Activity
Which lines in the records below contain the word "accomplish"? Copy each one out.

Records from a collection
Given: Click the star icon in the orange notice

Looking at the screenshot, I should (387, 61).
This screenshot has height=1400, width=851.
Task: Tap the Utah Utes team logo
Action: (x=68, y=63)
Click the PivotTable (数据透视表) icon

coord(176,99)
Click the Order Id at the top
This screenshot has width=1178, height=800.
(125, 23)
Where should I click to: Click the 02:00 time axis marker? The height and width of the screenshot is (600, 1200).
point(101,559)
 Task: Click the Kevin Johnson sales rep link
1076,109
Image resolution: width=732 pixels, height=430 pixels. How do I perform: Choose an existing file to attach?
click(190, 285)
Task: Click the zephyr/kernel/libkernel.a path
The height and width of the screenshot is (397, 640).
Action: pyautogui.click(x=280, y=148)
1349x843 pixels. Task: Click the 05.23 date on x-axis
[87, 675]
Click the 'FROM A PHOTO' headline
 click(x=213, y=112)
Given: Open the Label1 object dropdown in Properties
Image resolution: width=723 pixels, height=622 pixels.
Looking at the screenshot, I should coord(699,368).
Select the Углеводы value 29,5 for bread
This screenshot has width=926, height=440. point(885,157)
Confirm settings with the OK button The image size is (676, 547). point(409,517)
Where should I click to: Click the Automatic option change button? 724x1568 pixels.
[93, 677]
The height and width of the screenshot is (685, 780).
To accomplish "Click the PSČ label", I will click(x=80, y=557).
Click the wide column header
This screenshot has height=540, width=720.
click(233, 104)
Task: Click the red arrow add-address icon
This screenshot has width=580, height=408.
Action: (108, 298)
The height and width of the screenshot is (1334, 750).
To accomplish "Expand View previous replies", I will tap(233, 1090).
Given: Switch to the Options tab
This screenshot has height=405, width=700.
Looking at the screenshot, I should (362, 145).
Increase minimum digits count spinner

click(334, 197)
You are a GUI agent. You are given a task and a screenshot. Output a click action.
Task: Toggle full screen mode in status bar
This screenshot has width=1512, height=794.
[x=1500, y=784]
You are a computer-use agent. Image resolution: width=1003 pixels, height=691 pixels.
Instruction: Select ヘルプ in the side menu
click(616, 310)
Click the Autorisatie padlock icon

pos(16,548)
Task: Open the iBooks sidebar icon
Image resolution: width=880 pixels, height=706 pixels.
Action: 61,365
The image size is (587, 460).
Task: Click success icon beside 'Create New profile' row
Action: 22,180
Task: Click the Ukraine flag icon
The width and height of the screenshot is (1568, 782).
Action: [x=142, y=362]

Task response
To accomplish "Click the PSČ label", I will click(x=80, y=557).
To accomplish "Expand View previous replies", I will tap(233, 1090).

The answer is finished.